More powerful engines
The engine line up for the Baleno isn’t going to change from what’s currently being used, except for the introduction of a 1-litre turbocharged petrol engine for the European market, which might not make it to India. The usual engine choices will include the Fiat-sourced 1.3-litre diesel engine.
The recently introduced mild hybrid system from the Ciaz SHVS could also make it. What remains to be seen is whether MSIL continues with a diesel only line up, like in the S-Cross, or use an existing petrol engine like the 1.2-litre unit that does duty in the Swift.
While Maruti has received flak for not offering safety features on base variants of its products, the company did change a bit with the introduction of the S-Cross crossover. Both dual airbags and ABS are offered across the range, and let’s hope that is continued with the Baleno as well.
Since it’s a global product, Suzuki isn’t going to sell a lemon here, which means crash worthiness and structural integrity will not be forgotten (it’s too soon to say about NCAP rating as the vehicle isn’t launched yet).
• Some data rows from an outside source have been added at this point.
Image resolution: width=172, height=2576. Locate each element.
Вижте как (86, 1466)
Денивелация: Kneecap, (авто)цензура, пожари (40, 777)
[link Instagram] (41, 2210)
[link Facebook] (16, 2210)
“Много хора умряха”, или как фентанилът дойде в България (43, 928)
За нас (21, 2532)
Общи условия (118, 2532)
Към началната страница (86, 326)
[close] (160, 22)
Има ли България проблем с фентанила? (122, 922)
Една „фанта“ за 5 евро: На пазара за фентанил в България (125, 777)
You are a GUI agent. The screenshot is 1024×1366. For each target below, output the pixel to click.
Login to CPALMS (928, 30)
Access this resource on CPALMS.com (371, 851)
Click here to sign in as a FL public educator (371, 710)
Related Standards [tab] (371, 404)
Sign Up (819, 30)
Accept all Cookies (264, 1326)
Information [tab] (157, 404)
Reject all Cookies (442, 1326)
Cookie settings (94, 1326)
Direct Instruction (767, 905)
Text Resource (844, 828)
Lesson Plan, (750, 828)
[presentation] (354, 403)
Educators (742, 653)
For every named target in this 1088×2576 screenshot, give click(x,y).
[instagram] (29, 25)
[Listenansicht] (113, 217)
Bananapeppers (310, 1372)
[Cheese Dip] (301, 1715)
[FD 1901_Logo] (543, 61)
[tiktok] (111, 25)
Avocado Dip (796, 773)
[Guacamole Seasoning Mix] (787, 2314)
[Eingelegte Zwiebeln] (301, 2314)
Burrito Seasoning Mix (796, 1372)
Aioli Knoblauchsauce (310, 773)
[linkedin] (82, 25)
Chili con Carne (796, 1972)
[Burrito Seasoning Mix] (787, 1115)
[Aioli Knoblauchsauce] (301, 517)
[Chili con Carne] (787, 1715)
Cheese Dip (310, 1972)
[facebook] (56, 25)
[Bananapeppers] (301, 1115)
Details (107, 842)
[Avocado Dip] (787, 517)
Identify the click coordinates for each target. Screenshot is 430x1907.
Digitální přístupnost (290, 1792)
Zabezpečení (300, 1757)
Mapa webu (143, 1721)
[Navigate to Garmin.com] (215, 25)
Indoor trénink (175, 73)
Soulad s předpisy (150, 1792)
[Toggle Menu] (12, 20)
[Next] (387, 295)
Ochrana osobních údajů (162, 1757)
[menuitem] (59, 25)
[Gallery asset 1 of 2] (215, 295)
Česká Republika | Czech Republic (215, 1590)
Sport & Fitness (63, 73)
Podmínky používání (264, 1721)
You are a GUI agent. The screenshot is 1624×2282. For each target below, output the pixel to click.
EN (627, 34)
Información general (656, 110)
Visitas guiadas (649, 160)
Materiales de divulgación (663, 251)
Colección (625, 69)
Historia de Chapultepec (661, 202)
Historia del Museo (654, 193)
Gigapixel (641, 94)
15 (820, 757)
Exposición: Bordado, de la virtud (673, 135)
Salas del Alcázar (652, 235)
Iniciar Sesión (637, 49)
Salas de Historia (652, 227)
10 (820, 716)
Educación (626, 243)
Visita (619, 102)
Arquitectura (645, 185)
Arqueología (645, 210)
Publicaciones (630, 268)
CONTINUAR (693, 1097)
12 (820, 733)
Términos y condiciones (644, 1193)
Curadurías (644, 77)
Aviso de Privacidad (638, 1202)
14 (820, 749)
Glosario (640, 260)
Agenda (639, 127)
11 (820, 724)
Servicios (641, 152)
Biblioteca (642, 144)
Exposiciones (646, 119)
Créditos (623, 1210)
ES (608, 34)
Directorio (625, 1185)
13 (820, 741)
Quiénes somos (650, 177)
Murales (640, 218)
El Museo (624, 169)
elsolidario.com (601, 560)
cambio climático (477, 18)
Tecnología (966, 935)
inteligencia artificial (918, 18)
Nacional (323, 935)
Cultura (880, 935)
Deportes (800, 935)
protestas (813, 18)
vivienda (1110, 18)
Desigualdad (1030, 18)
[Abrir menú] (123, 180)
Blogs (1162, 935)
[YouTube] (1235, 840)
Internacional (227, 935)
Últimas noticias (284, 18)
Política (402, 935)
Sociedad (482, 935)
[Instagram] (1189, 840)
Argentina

A decent set of safety features will ensure that it offers more than the competition, and as a market leader, Maruti sets a good example for others, too.
Improved looks and exterior features
As mentioned in our previous story where the Suzuki Baleno’s front-end was unveiled, it looks a bit grown up. While there’s still familiarity in the design, the Baleno is more mature and less boy-racer.
Not as striking as the Swift (especially the second generation version), the Baleno could easily cater to a wider audience. The chrome door handles, LED daytime running lamps, alloy wheels, and a roofline that is understated yet premium, all of that will add up, and make a stronger case for the Baleno. Or whatever the car is going to be called in India.
What’s in a name… Maybe everything! Especially when we are talking about Maruti.